The expression of GmDREB2A;2, a drought-responsive transcription factor [17], was affected by thiamethoxam. This gene was also shown to be stress-responsive and had significant interactions with the seed treatment at 7 and 13d (F = 10.76; df = 1, 8; P = 0.0112 and F = 13.83; df = 1, 8; P = 0.0059, respectively; Table 7). In thiamethoxam-treated plants at 7d, GmDREB2A;2 expression was repressed by -1.3-fold under drought stress compared to untreated control plants, which showed a significant 9.7 fold upregulation under stress (t = 4.38; df = 8; P = 0.0101; Table 8). This similar expression pattern was also observed at 13d (t = 3.75; df = 8; P = 0.0563) with GmDREB2A;2 being repressed in thiamethoxam-treated plants under drought stress by -1.7-fold compared to the untreated controls, which showed a significant 4.1-fold upregulation (Table 8).

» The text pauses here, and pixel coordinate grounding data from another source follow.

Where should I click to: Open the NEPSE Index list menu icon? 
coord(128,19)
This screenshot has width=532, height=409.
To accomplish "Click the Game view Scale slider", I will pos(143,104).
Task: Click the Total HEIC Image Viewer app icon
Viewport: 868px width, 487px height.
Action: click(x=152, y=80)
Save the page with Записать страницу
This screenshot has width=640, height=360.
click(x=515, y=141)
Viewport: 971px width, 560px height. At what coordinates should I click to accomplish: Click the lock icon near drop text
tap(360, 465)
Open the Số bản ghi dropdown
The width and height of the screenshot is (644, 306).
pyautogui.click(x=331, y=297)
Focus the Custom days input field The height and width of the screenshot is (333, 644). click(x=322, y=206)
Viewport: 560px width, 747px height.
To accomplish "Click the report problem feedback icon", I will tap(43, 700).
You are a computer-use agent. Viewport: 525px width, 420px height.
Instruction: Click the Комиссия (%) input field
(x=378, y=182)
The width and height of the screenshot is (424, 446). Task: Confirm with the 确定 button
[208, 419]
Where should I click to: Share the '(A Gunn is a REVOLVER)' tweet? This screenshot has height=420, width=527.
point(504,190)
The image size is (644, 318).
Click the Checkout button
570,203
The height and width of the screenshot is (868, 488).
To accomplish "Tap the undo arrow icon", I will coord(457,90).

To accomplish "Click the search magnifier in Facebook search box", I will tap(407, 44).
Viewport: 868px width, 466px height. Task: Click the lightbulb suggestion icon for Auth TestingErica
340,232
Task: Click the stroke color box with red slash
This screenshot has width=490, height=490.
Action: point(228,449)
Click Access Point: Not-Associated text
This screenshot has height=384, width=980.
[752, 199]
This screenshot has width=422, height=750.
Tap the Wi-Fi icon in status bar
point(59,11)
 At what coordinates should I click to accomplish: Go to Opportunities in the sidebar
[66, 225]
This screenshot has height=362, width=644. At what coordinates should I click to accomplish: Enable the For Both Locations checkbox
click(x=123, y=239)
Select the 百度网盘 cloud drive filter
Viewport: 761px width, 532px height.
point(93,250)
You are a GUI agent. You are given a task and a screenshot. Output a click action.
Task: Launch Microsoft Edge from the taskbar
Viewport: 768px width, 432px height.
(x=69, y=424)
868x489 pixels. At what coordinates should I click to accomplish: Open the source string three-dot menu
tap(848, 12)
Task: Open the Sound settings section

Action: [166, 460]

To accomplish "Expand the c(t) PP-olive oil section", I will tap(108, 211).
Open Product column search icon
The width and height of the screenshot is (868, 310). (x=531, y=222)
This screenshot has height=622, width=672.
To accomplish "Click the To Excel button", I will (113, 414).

Thiamethoxam also affected the expression of THIZ2, GRP, LIP, and SAM, which are associated with phytohormones. THIZ2, a thiamine biosynthetic enzyme, had a significant seed treatment × drought stress interaction at 13d (F = 14.25; df = 1, 8; P = 0.0054; Table 7), which was further investigated by comparing gene expression between drought-stressed and unstressed plants using Fisher’s LSD test (Table 8). Specifically, THIZ2 expression was upregulated under drought stress in thiamethoxam-treated plants, but significantly downregulated in the untreated controls at 13d (t = 4.95; df = 8; P = 0.0049; Table 7). GRP, a GA regulated protein, also had a significant seed treatment x drought stress interaction at 13d (F = 10.25; df = 1, 8; P = 0.0126; Table 7). This gene was downregulated in response to drought stress in both the thiamethoxam-treated and untreated control plants. However, the magnitude of the effect of drought stress on GRP expression in thiamethoxam-treated plants was less than observed in untreated controls (-1.6-fold compared to -2.6 fold) (t = 4.05; df = 8; P = 0.0155 and t = 8.58; df = 8; P = 0.0001, respectively; Table 7), which suggests thiamethoxam caused a slight upregulation of expression under drought stress. Lastly, LIP and SAM, a lipoxygenase and SAM dependent carboxyl methyltransferase (respectively), displayed a significant seed treatment × drought stress interaction at 7d (F = 37.65; df = 1, 8; P = 0.0003 and F = 114.87; df = 1, 8; P = 0.0048, respectively; Table 7). LIP, a lipoxygenase associated with JA, showed decreased expression (-6.0-fold) under drought stress in thiamethoxam-treated plants compared (t = 7.14; df = 8; P = 0.0004) to a 1.5-fold upregulation in the untreated control under drought stress (Figure 2). SAM expression followed a similar expression pattern and was significantly repressed (-4.2-fold) in thiamethoxam-treated plants under drought stress (t = 4.52; df = 8; P = 0.0084) compared to a 1.3-fold upregulation in the untreated controls (Table 8).
Figure 2

Expression pattern of GmDREB2A;2 (apetala 2). There was significant seed treatment x drought stress interaction under no stress (NS) and drought stress (S) at 7 and 13d. Under drought stress, the expression of GmDREB2A;2 was downregulated in thiamethoxam-treated (Thx) plants and upregulated in the untreated control (Unt).

Discussion

It is recognized that the success of the neonicotinoid insecticides is largely due to their broad-spectrum control of arthropod pests in many agronomic cropping systems [2]. However, the potential for these insecticides to influence plant health and provide protection from environmental stress has only recently been suggested [3]. We are only beginning to understand the neonicotinoid stress shield concept at a molecular level, especially the large-scale transcriptional changes. Our study investigated this concept with the neonicotinoid thiamethoxam in order to provide a basis for understanding the molecular underpinnings of this induced stress shield [3].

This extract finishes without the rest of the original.